Start of Page extract
In a statement to ABC News, Renco Group Andrew Shea spokesman called such reasoning "meritless and misguided," stating that "Peruvian officials made a commitment to remediate the soils of La Oroya. This remains their obligation; the work should have been completed years ago."

Cederstav says that Renco's recent statements also downplay the company's delay in implementing the key component to reducing the contamination at the La Oroya site -- a sulphuric acid plant that would remove heavy metals from the smelter's exhaust stream.

Shea stated that the company "has not delayed the construction of a sulphuric acid plant; it is the last project to be completed, and Renco has submitted a proposal that would complete its construction within the next twenty months." A company press release from 2007 shows that Doe Run Peru made a similar pronouncement in the past when it announced the work on the plant would be completed by September 2008.

CLICK HERE to read Doe Run Peru's 2007 press release.

In response to the letter from Payne, Treasury Assistant Secretary Marisa Lago assured the congressman on February 15 that "our embassy has been in touch with the Government of Peru with respect to this case, emphasizing that we expect both parties to make a good faith effort to work to resolve the pending financial and environmental issues." In a very similar response to Bachus, Lago said the embassy had emphasized to the Peruvian government that "we expect it to make a good faith effort to work with [Doe Run Peru] to resolve the pending financial and environmental issues."

A Bachus spokesman confirmed that the congressman's office had been contacted by "representatives from Renco" and said that Bachus only asked Geithner to give the company "due consideration." One of Renco's auto supply companies, Inteva Products, operates facilities near Bachus' district in Alabama.
End of Page extract
Start of Excerpted records
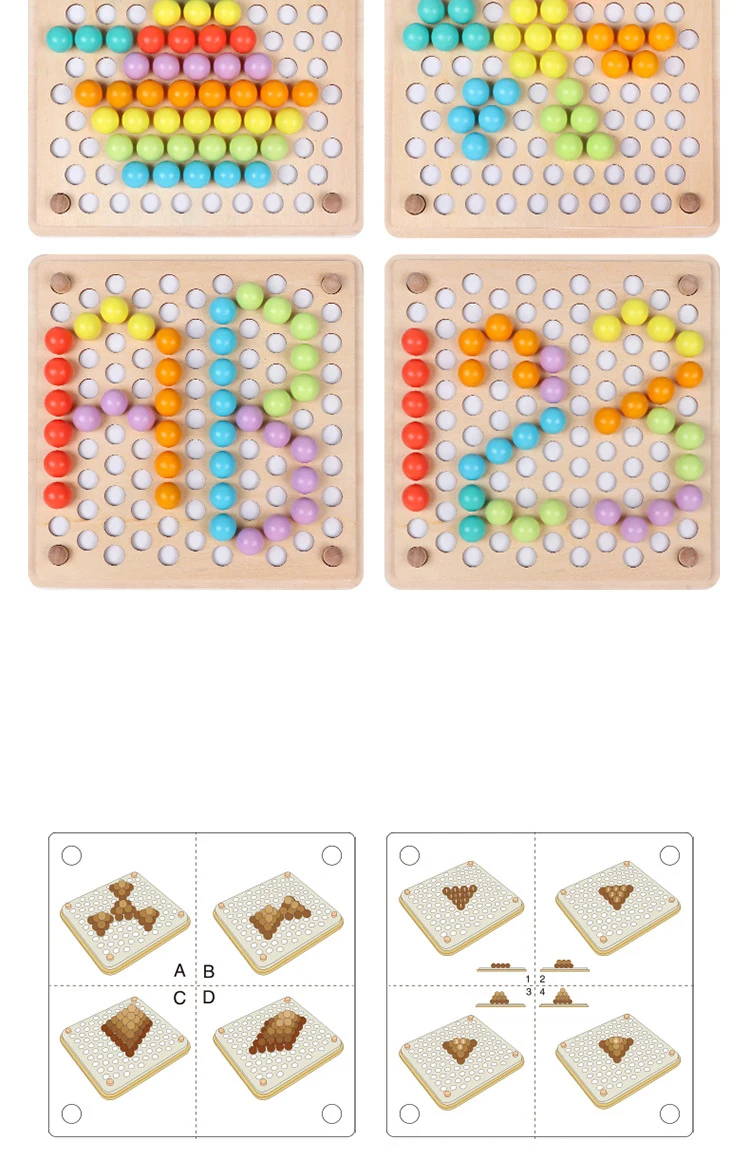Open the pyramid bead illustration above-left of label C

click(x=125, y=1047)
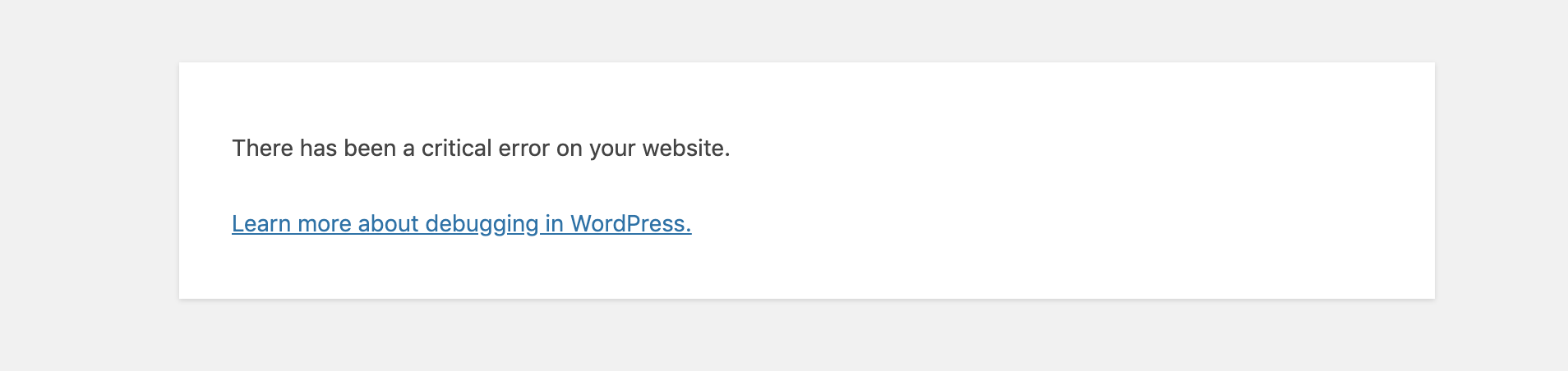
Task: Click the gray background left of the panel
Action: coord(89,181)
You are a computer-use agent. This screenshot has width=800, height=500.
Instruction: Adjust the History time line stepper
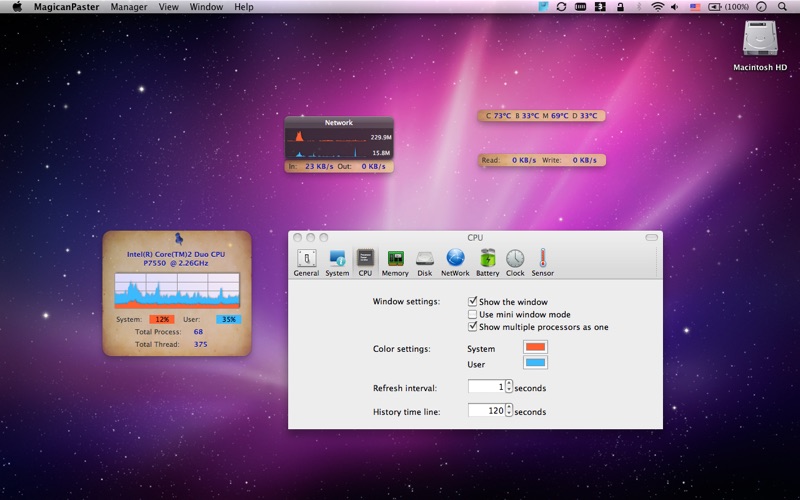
End of Excerpted records
**Assignment**
Write the next part of the news article about Renco and the La Oroya smelter, picking up after its final sentence.

**Answer section**
A spokeswoman for Payne did not respond to requests for comment. It is unclear whether either congressman was aware of the complexities of the La Oroya dispute or Renco Group's environmental track record before writing the letters. The Sunlight Foundation's Allison, however, questioned who the lawmakers were serving by going to bat for Renco.

"What kind of constituency is this? It looks like you have members of Congress intervening on an issue that doesn't have a whole lot to do with their districts," said Allison.

Renco Group spokesman Shea said that the company was forced to turn to officials in Washington after Peruvian officials refused to meet with Doe Run Peru representatives.

"Renco has no choice but to explore every communication channel available to enlighten Peruvian officials of their contractual obligations to Doe Run Peru and the people of La Oroya. Further, as Peru's actions toward Doe Run Peru violate Peru's trade treaty with the United States, it is essential the U.S. government be made aware of this situation and engage in appropriate discussions with Peruvian officials on the matter," said Shea in a statement.

Doe Run Peru shutdown the smelter in 2009, citing a drop in commodity prices due to the global economic crisis. It continues to pay the employees in La Oroya and says it is committed to starting up operations again.

A spokesman for the Peruvian embassy in Washington did not respond to a request for comment.

Shea also called criticism of Renco Group's environmental record "ill-informed." The company claims to have spent "an excess of $700 million on environmental improvement projects since 1990."

With regards to the Utah operation, Shea said that Renco "directed in excess of $70 million to capital projects related to improving environmental performance and energy conservation through technology improvements. Chlorine emissions have been reduced 99 percent from 1989 levels andtotal air emissions from the cells have been reduced by 95 percent."

In Peru, the company said its investments "represent more than four times what the company was advised by the government would be needed to complete the environmental work when it purchased the facility in 1997. Doe Run Peru efforts have resulted in a more than 60% reduction in the total particle matter since 1999, and more than 25% reduction in sulfur dioxide during the same period."